There is “an evident possibility that the ‘leak’ may have been deliberately staged”. I fail to understand the basis for this assertion, or its relevance to the application. I see no evidence to support this supposition, and every reason to doubt it. I have been shown a screenshot of how the address bar fills in on Mr Norton’s email programme, when he types in the letter “R” for Rupert. Mr Mitchell’s address comes up as one of the first three entries. On instructions, Mr Eardley tells me his clients do not believe there is a “whistleblower”.
There is “the possibility that this information may already be on the internet rendering this application futile, after the event, and unnecessary”. Mr Mitchell does
not assert or provide evidence that this is in fact the case. It cannot be entirely ruled out as a theoretical possibility, but it seems wholly unrealistic given the limited range of people who could achieve such a thing. The ASA’s solicitors have failed to find anything, in a search carried out this morning.
The relief sought is said to be overbroad, “wide and wrong” and “egregious”. The point appears to be that the undertakings sought would inhibit Mr Mitchell in his dealings with the ASA, or litigation against it, over his criticisms of RBS. This is a misunderstanding on his part, as I have explained.

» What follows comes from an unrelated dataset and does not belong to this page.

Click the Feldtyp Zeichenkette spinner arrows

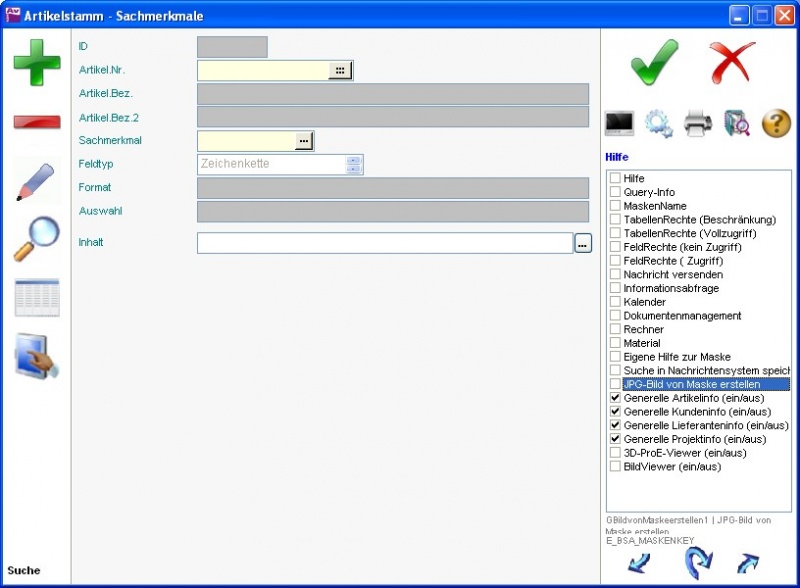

Freedom of expression. There are references to “an attempt to abuse my rights to Free Speech”, to “seeking only to tell the truth” about RBS, and to seeking to “gag my free speech rights.” I have dealt with free speech and the public interest in the context of confidentiality. These passages appear to me to reflect the misunderstanding to which I have just referred.
Finally, I should record and emphasise that the order I have made is not a “super injunction”. That term is often misused to refer to almost any kind of injunction that impinges on freedom of expression. Properly used, it refers only to a narrow and vanishingly rare category of order: the one which prohibits the respondent and others from identifying the existence of the injunction and/or the applicant’s interest in it. There were never very many of these, and to the best of my knowledge none have been granted for many years.